The Intellectual Property Appellate Board (IPAB) cited a lack of evidence that the drug was any better than existing treatments and its high price as reasons for the decision.
Pegasys was the first medicine to win protection in 2006 under India’s new patent regime and the revocation will rekindle tensions between New Delhi and global drugmakers worried by the country’s tough stance.
The decision follows another high-profile setback for the industry in March, when India granted the first ever compulsory licence to domestic drugmaker Natco to sell cheap copies of Bayer’s cancer drug Nexavar.

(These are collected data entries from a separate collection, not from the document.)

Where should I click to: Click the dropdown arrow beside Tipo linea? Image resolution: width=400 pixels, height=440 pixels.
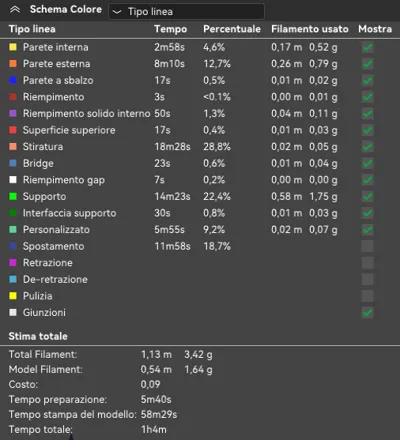point(117,12)
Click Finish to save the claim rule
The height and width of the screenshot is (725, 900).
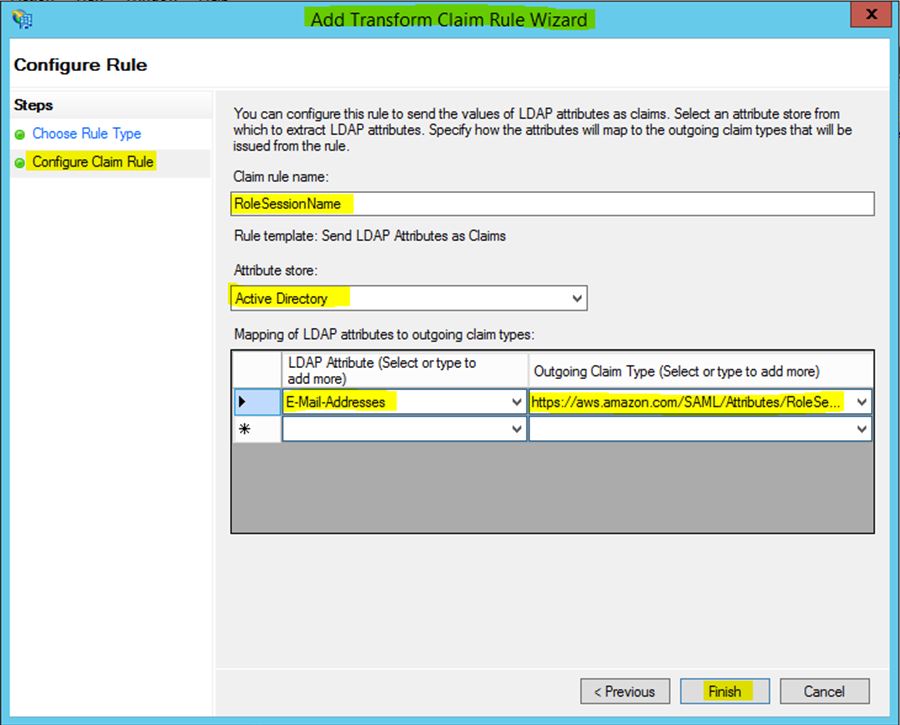coord(724,691)
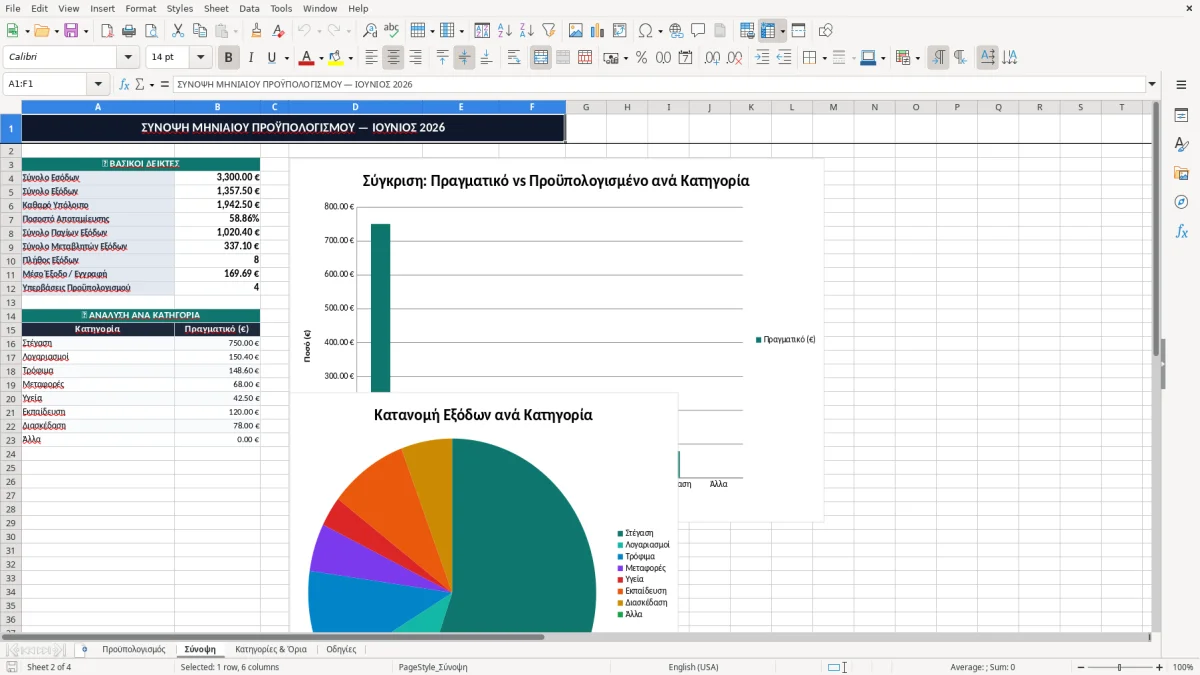Select the Sort Ascending icon

504,31
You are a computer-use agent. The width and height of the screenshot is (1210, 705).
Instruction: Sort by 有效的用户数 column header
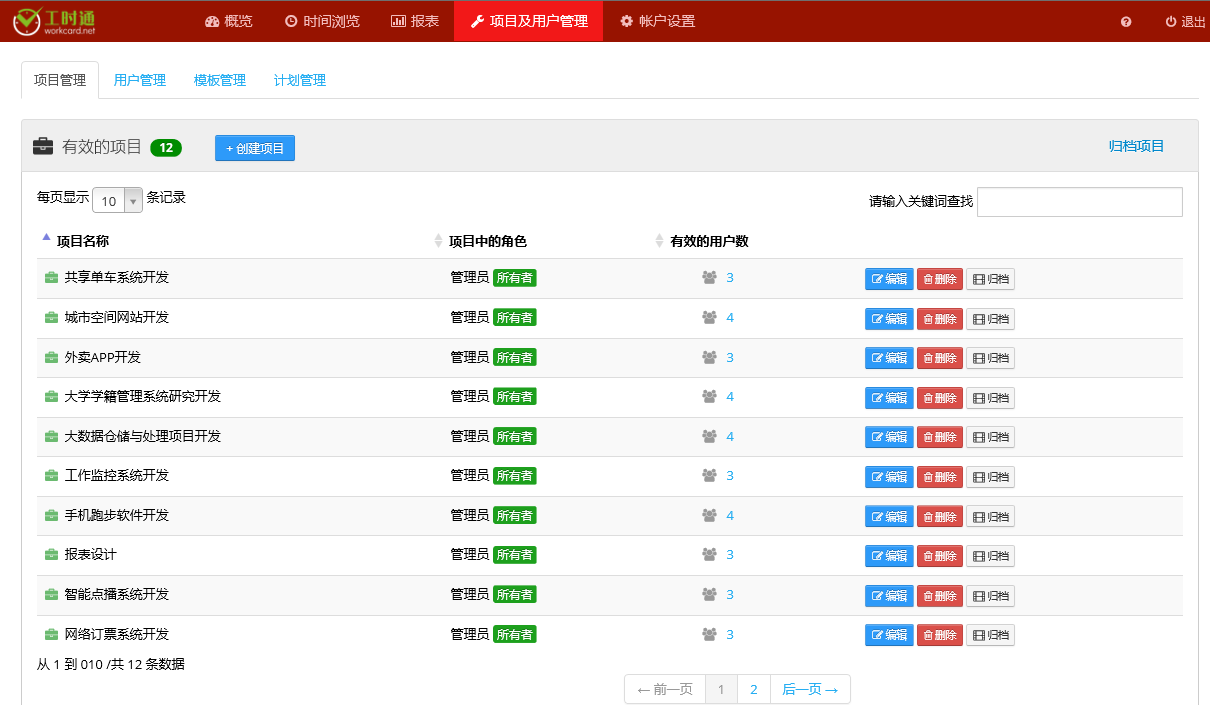tap(709, 241)
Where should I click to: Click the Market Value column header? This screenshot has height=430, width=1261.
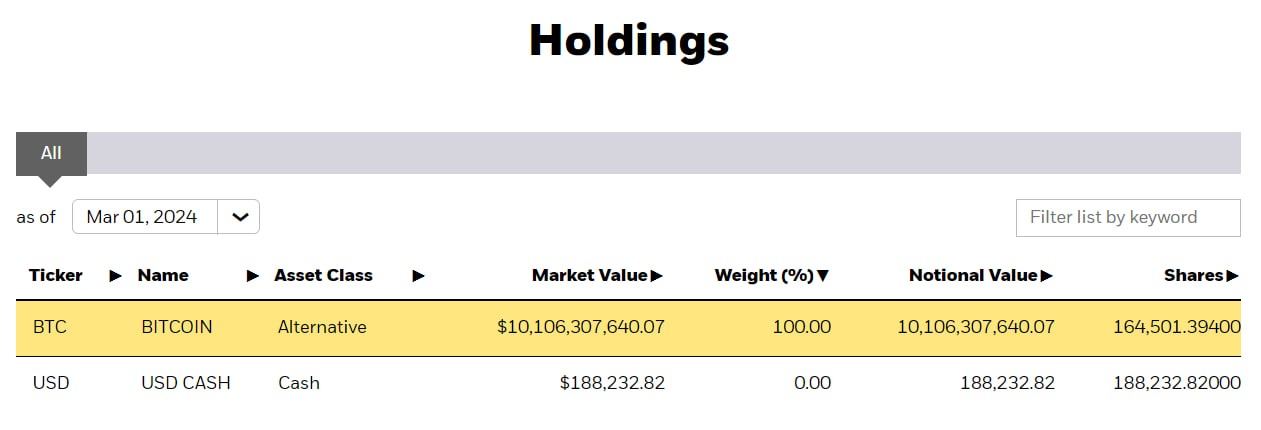(x=589, y=276)
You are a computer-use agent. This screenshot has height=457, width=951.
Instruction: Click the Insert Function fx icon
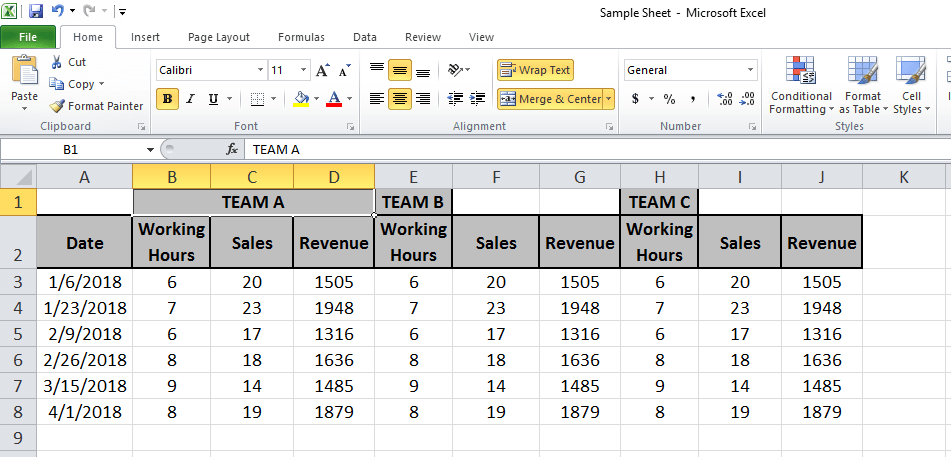click(x=232, y=149)
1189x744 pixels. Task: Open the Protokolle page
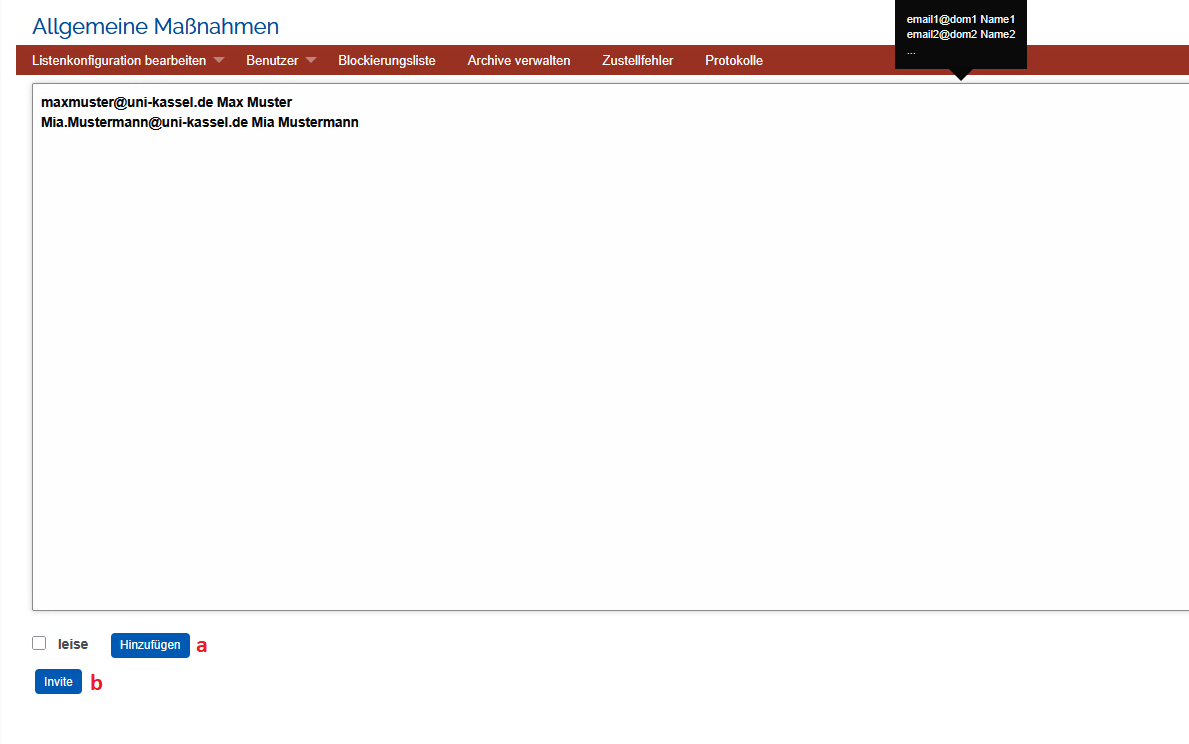point(733,61)
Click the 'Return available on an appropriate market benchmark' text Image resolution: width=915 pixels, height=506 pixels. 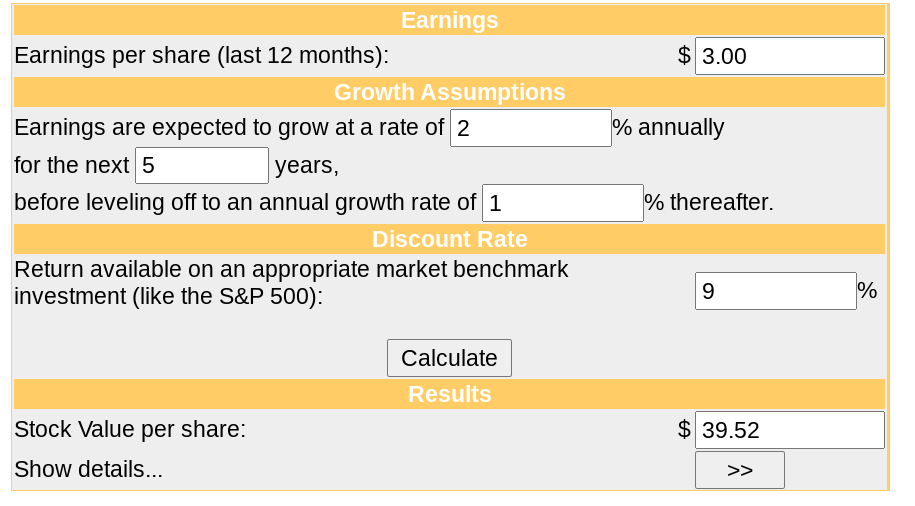pyautogui.click(x=291, y=269)
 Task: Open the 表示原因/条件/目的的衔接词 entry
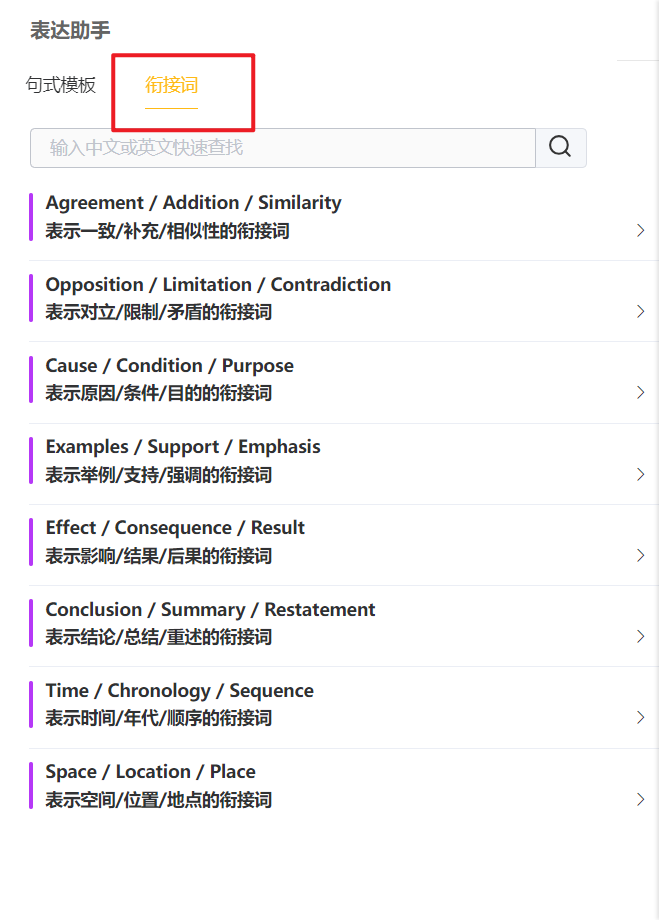158,394
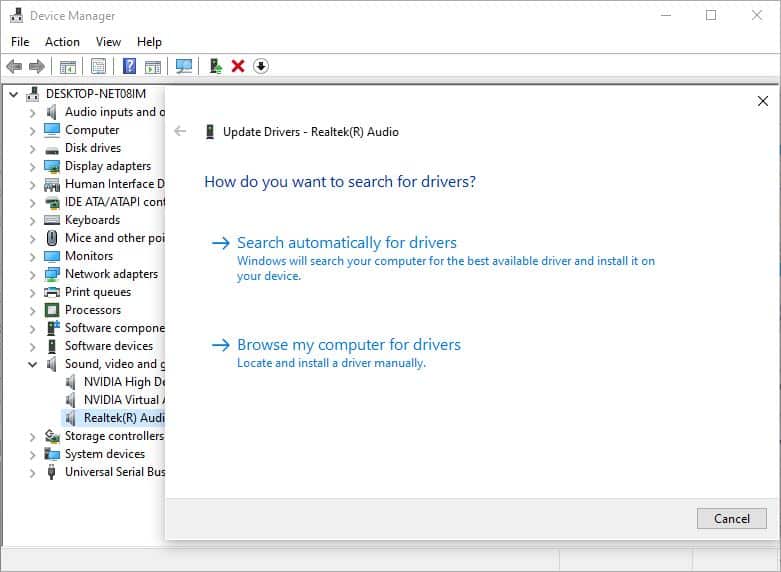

Multinational drug manufacturers see India’s $12bn (£7.48bn) drug market as a huge opportunity, but are wary of what they see as lax protection for intellectual property in a country where generic medicines account for more than 90 per cent of sales.
Indian generic companies, which do not need to plough money back into future research, can produce drugs at a fraction of the cost of originator firms like Roche or Bayer.
Sankalp Rehabilitation Trust, an advocacy group for cheaper medicines, had challenged the Pegasys patent with the IPAB, saying the drug was costly and gave the Swiss company a monopoly in the market for the drug.
The market price of Pegasys is Rs436,000 ($8100/£5054) for 48 weeks of treatment, although it is also available at a discounted price of Rs314,496 ($5842/£3646), Sankalp said in a statement.
Pegasys is given in combination with another drug, ribavirin, which costs Rs47,160 ($876.17/£546.73) for the same period, Sankalp added.
The appeals board on Friday termed Sankalp’s plea “valid.”
Roche, which can appeal the decision to the Supreme Court, said it was reviewing the IPAB decision and could not comment on it in detail. But it said a solid system of patent protection was essential to ensure research into new treatments.